_Records for the exercise_.
# # # # # # #

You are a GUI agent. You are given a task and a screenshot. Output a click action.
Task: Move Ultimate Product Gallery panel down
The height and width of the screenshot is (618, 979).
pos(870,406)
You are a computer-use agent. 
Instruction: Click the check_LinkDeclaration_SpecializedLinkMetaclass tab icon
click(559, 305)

# # # # # # #

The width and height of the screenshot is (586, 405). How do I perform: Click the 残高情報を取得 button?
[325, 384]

# # # # # # #

_Exercise description_.
Can you echo the data word for word, beginning at the line that contains "You are a computer-use agent." and stopping after the line that contains "click(559, 305)"?

_Result_.
You are a computer-use agent. 
Instruction: Click the check_LinkDeclaration_SpecializedLinkMetaclass tab icon
click(559, 305)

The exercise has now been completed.